In this tutorial we will describe how to use RF Explorer to measure the <return loss> S11 / S22 of a device in dB. The return loss can be described as the fraction of signal reflected back to the source, and therefore we will use the term <reflection> in this document to make it easier to read by non-expert users. The reflection in dB is a parameter used to describe how good the impedance matching when compared to specifications is. In most cases we want to know the reflection of a 50ohm impedance, the higher the reflection, the worse the impedance matching.
The reflection is a measurement of how much energy incident to a device is being reflected back and, therefore, not entering the system.
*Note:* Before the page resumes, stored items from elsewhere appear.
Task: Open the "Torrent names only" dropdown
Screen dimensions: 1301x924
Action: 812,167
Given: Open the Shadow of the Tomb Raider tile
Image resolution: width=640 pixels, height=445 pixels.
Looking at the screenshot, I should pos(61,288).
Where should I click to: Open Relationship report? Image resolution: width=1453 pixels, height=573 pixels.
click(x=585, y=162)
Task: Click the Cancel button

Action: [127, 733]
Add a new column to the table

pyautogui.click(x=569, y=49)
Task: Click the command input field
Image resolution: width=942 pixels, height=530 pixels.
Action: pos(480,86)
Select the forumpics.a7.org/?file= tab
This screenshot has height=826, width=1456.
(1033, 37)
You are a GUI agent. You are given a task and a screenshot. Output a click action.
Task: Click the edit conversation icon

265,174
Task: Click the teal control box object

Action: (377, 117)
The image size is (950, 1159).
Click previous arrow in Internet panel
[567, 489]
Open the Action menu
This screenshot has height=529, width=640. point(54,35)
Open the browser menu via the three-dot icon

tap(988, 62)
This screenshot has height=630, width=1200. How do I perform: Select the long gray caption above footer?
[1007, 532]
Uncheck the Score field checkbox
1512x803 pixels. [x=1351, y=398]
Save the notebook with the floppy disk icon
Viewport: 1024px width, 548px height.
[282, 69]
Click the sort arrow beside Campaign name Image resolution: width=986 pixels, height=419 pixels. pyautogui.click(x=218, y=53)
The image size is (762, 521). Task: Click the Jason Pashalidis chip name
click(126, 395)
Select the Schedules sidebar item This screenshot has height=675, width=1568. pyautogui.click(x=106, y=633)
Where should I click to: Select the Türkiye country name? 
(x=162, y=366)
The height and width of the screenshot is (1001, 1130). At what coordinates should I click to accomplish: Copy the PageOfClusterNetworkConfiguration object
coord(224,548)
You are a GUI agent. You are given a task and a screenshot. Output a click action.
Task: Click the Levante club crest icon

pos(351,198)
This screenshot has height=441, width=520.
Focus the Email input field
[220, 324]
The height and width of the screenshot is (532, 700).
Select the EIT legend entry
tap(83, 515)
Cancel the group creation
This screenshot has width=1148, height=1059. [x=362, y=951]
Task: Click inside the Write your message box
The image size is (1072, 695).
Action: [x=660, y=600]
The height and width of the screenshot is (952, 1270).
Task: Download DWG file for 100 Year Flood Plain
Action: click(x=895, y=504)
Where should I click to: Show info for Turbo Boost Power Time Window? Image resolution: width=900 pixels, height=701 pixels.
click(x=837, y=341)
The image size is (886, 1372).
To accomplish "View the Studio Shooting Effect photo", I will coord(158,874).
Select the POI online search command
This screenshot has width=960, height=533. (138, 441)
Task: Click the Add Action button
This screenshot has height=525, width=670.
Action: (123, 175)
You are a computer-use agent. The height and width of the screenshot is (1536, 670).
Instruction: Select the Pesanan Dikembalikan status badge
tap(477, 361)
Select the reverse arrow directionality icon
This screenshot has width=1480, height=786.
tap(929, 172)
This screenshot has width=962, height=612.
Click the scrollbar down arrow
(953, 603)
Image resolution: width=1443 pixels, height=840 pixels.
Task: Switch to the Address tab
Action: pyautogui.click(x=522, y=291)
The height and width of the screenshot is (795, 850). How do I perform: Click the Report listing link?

When measured in dB, the following values can be used as indicative:
- Reflection 0dB: all RF energy is being reflected. This is an ideal open or short circuit, equivalent to VSWR=infinite.
- Reflection -3dB: half of the RF energy is being reflected, and thus half of the energy is being received by the device. This is equivalent to VSWR 5.8.
- Reflection -10dB: 1/10th of the RF energy is being reflected. Usually this is the threshold when most devices are considered to be tuned and have a reasonably good impedance matching. This is equivalent to VSWR 1.9.
- Reflection -20dB: 1/100th of the RF energy is being reflected. This is a very good matching, expected for good designed and matched filters. This is equivalent to VSWR 1.2.
- Reflection -30dB or less: 1/1000th or less of the RF energy is being reflected. This is considered exceptionally good matching, and usually found in lab grade devices such as precision attenuators and filters. This is equivalent to VSWR 1.07 or less.
As an example of real world reflection, a narrow band antenna is expected to reflect/reject the RF energy for frequencies that are far from the antenna center tuning frequency, intended by design so the RF input circuit is not overloaded by undesired signals. On the other hand, the narrow band antenna should not reflect but actually be a good receiver for the specific frequency it has been designed for.
Similarly, a good Low Pass Filter (LPF) should offer very small reflection (-10dB or less) for frequencies lower than cutoff frequency, and large reflection (very close to 0dB) for frequencies higher than cutoff frequencies.
With these examples in mind, we will learn how to use RF Explorer SNA to measure reflection in dB.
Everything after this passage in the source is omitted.